One of the places I visited was the boiler room. I remember seeing the gauge board for the first time and thinking "I hope they don't put me down here, I'll never learn what all those dials mean!" (the board has 40 or so gages of various sizes on it.) Sure enough, I was assigned to B Division, the boiler room. 

It didn't take long to have my first adventure. I was put on the check level. This is a catwalk about 15 feet above the boiler deck, and is where the controls to regulate the amount of water going into the boilers are. 


These were my training orders, virtually verbatum; "This is a sight glass. It shows the water level in the boiler. This is the check valve.
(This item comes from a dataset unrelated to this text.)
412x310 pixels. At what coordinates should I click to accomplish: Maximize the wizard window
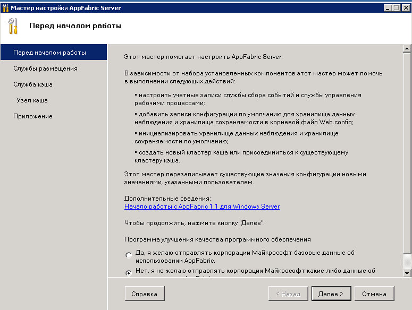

Turn it this way and the level goes up. Turn it the other way, the level goes down. Keep the level in the middle. If you have any trouble, yell."

Great training. I'm up there no more than a half hour, and the engine room trips the electrical generators off line. The lights start to fade, guys start running around me, and unbeknownst to me, shutting down the boiler. So there I am in the near-dark illumination of emergency lights, checking water on a boiler that is not running.

----------------------------

This pic was taken 1/12/12 while Mispillion was in the Mare Island drydock. This is the actual location of the above story. the view is looking starboard, stern is to the right. The boiler I was checking water on is in the left foreground, the blue rod/wheel is the check valve.


----------